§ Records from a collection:

————

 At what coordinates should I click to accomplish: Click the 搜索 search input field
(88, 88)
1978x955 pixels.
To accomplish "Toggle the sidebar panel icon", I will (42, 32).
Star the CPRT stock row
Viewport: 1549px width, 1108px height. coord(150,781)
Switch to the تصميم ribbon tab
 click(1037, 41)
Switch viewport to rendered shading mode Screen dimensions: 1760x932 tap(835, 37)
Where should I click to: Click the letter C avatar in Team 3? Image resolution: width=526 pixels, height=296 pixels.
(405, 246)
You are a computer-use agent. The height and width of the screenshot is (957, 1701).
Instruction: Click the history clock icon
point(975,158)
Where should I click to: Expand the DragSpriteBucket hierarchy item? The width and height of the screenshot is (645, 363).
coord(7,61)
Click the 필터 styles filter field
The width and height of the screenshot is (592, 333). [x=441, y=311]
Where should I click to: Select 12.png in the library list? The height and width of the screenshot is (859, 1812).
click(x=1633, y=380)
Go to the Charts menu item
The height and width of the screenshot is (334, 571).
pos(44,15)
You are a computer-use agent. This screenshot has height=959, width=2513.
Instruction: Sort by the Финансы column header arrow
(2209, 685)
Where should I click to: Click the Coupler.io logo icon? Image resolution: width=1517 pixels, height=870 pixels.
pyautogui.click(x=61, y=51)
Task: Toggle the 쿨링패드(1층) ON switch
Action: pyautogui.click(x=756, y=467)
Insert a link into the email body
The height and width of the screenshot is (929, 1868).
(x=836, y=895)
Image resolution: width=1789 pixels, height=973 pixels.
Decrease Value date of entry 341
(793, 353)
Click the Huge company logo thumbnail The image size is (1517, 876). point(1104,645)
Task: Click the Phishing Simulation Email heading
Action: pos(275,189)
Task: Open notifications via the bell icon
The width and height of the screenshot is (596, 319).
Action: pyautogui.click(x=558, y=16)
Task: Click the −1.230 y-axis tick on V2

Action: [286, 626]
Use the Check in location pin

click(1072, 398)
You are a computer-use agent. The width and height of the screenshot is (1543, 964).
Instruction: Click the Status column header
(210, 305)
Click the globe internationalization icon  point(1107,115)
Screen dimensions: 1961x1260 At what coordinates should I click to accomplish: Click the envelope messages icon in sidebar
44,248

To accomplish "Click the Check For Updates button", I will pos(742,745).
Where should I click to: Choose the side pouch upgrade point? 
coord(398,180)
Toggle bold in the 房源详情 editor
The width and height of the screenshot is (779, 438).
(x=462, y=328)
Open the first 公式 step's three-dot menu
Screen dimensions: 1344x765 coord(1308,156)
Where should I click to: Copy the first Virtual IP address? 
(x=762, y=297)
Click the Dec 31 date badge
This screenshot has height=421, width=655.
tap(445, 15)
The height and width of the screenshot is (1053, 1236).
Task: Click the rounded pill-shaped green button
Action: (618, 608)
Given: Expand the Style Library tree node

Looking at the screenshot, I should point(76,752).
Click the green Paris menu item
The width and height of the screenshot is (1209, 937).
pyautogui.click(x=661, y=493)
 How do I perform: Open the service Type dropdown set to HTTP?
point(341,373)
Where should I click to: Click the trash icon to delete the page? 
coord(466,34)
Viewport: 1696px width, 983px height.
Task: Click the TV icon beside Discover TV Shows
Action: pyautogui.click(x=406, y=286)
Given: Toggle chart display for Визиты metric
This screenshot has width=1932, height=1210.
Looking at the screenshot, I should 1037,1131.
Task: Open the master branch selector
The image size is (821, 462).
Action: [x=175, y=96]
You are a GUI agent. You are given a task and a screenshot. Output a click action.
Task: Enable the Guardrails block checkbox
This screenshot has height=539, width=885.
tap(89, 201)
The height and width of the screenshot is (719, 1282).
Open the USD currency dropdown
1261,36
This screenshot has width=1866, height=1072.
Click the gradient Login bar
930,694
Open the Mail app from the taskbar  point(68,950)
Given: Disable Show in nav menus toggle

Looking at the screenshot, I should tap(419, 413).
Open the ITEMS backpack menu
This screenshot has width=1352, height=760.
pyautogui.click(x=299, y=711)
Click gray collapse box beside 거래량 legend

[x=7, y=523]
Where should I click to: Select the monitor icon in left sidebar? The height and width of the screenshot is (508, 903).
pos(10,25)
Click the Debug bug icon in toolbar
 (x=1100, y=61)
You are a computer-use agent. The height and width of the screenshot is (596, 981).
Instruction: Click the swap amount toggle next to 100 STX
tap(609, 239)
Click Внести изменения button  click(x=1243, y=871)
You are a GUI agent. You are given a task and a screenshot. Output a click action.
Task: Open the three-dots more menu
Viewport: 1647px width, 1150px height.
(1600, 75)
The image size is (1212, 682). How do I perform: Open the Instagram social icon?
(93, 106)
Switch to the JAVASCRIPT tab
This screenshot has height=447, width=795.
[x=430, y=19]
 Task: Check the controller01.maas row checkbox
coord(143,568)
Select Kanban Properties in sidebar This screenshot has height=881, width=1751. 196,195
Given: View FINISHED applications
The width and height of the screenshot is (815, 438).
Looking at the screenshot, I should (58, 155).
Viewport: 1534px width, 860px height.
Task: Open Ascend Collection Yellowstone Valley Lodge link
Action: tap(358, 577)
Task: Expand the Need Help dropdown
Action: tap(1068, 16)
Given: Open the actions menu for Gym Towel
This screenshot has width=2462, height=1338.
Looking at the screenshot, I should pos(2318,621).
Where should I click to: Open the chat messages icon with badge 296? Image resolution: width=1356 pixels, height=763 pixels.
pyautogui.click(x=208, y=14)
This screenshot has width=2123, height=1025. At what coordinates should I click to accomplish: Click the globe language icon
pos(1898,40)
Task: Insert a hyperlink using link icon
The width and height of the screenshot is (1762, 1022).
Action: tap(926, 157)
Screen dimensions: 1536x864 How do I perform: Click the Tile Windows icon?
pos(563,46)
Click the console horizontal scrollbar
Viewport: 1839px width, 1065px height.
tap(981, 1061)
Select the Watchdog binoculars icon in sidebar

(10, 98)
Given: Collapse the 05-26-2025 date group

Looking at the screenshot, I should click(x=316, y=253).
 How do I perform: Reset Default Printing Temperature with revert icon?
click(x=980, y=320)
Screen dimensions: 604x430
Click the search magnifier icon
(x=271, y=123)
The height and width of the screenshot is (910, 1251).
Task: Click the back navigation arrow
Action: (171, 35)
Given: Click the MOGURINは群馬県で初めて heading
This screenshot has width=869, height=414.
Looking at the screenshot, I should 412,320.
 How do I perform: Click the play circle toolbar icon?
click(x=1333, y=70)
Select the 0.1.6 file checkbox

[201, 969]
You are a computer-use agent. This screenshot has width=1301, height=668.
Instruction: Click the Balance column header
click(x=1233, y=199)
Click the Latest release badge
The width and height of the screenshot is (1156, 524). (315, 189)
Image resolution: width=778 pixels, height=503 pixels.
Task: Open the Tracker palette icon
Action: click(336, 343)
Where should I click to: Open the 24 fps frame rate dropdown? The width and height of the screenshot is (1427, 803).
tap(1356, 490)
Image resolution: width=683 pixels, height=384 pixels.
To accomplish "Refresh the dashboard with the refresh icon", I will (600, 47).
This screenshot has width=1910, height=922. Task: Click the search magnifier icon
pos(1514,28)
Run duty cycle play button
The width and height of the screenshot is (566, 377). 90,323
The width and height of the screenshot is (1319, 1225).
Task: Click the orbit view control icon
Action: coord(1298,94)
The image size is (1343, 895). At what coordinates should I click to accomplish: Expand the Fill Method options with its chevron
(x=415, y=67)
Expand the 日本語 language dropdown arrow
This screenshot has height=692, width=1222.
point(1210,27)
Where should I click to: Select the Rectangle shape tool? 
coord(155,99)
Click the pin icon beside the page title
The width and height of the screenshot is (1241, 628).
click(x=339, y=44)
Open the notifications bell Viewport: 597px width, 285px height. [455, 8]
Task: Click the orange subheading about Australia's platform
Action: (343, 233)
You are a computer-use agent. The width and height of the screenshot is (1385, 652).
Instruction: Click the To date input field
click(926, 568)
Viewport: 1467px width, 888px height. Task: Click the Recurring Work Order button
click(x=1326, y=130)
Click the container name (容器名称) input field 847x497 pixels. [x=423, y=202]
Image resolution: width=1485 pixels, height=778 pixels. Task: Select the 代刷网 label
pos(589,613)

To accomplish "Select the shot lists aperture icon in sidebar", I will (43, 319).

————

§ Task item: Only the number is wanted: how many lines in the data include the word "will"?

§ Response to the exercise: 4